Auteur du livre Critique et émancipation. Sur les traces d’Adorno, Jan Spurk considère que la critique possède un rôle primordial en tant que condition de dépassement de la société. Selon ce dernier, c’est la critique qui permettrait l’établissement d’un « rapport conscient et raisonnable au monde » (Spurk, 2022). L’intitulé de la communication, La fin de la critique? pose alors une question fondamentale : est-ce que la fin de la critique impliquerait la « fin du projet de société raisonnable » (Spurk, 2022)? Envisager la fin de la critique nécessite alors de s’interroger sur les fondements des critiques contemporaines, ainsi que d’approfondir l’espace accordé à l’expérience de la souffrance à l’intérieur de celles-ci. Car, selon Jan Spurk, la critique serait intrinsèquement liée à cette expérience de la souffrance, soit à « l’impossibilité de s’auto-réaliser et de vivre le bonheur » (Spurk, 2022). La souffrance permettrait de rappeler au sujet que la société est non-identique, qu’il est impossible de « vivre selon les normes du capitalisme populaire » (Spurk, 2020, p. 9). En ce sens, la constitution d’un sujet souffrant serait intimement liée au développement de la critique, elle seule permettant le dépassement de la société actuelle. Il serait nécessaire de rompre (et de critiquer!) une conception du bonheur en tant que « négation de la souffrance » (Spurk, 2022), pour s’inspirer plutôt de Horkheimer et Adorno afin d’appréhender le bonheur comme un résultat qui « se développe sur la base de la souffrance passée » (Spurk, 2022). La négation de cette souffrance impliquerait, ultimement, une perte de la substance propre à la critique, et en cela, ne donnerait la chance aux individus de s’inscrire dans la société que dans sa (re)production.

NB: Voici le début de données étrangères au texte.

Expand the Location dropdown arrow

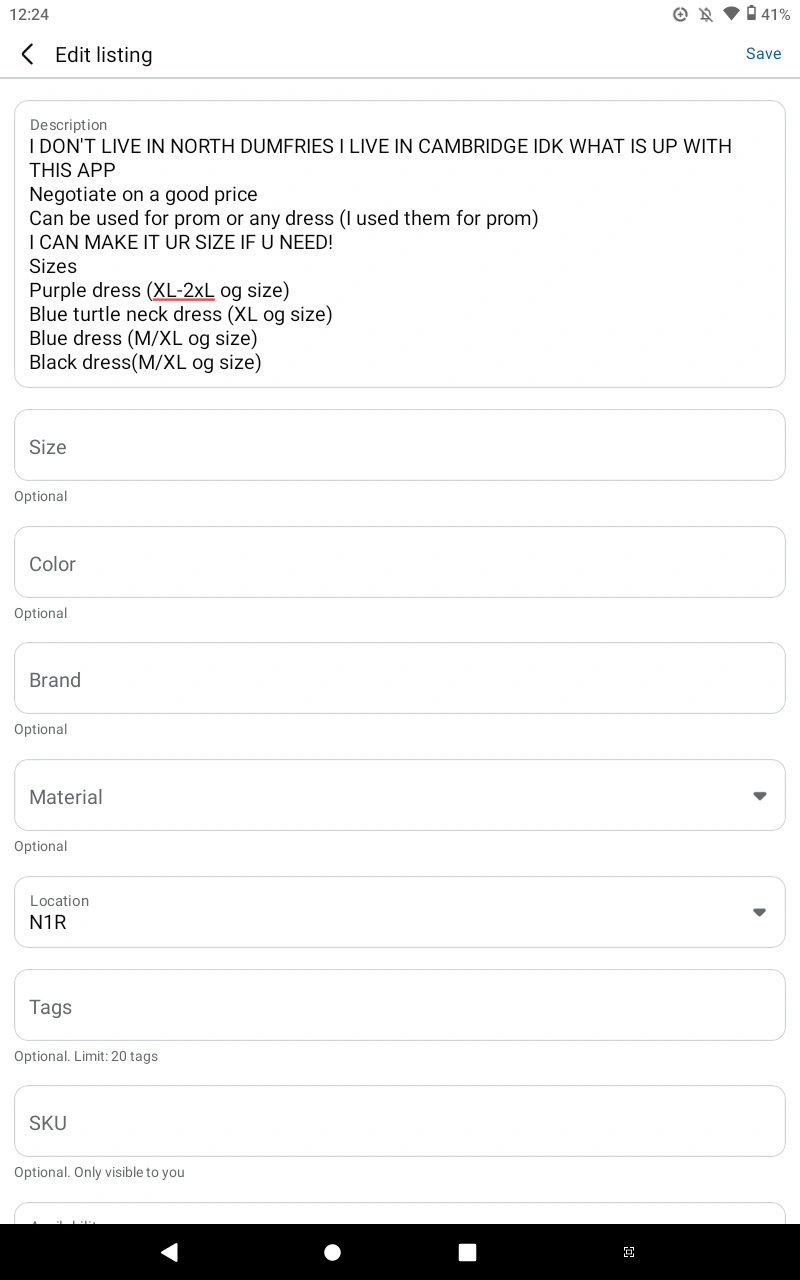(x=760, y=912)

La critique ne serait donc pas une « pathologie sociale » (Spurk, 2020, p. 14), mais serait bien « constitutivement liée à la société » (Spurk, 2020, p. 14). Celle-ci permettrait le « dépassement des manques et des souffrances dont les sujets font l’expérience » (Spurk, 2020, p. 15). Toutefois, la fin de la critique revêt un double sens ici, car elle ne signifie pas simplement la fin de toute critique, mais également la fin de la critique permettant le dépassement de l’ordre établi. Ce second défi se manifeste lorsque l’auteur précise que les critiques contemporaines possédant une ampleur significative semblent, depuis les dernières décennies, évacuer la critique anticapitaliste. Cette dilution de la critique impliquerait inévitablement une remise en question de son caractère subversif. Les critiques publiques doivent, pour permettre le dépassement de la société actuelle, non seulement critiquer les souffrances, mais également comprendre les raisons derrière le monde social. Cette compréhension est conçue sous trois axes : 1) comprendre ce que sont les sujets; 2) comprendre pourquoi sont-ils devenus ce qu’ils sont; 3) envisager ce qu’ils pourraient être dans l’avenir. Autrement, les critiques seraient condamnées à engendrer des tendances de repli sur des petites structures communautaires sans possibilité de stabiliser les transformations souhaitées.  

Jan Spurk conclura en soulignant que c’est seulement en recréant des expériences qu’une critique substantielle pourra être formulée. Selon ce dernier, ce sont les expériences collectives de la souffrance qui permettent de rompre avec la solitude. En d’autres mots, ce sont les mobilisations qui « stimulent également l’autonomie subjective, c’est-à-dire la capacité à donner à la réalité un autre sens que le sens établi » (Spurk, 2020, p. 6). Par son analyse dialectique riche en réflexion, Jan Spurk nous invite finalement à dépasser le cadre social en place et les souffrances qui y sont associées pour réfléchir aux avenirs possibles.

 

SPURK, Jan. 2020. Critique et émancipation. Sur les traces d’Adorno, France: Les Éditions du Croquant, 175 pp.

SPURK, Jan. 2022. « La fin de la critique? », Conférence publique présentée dans le cadre du cours Théories sociologiques générales (SOC-7123), Québec : Université Laval.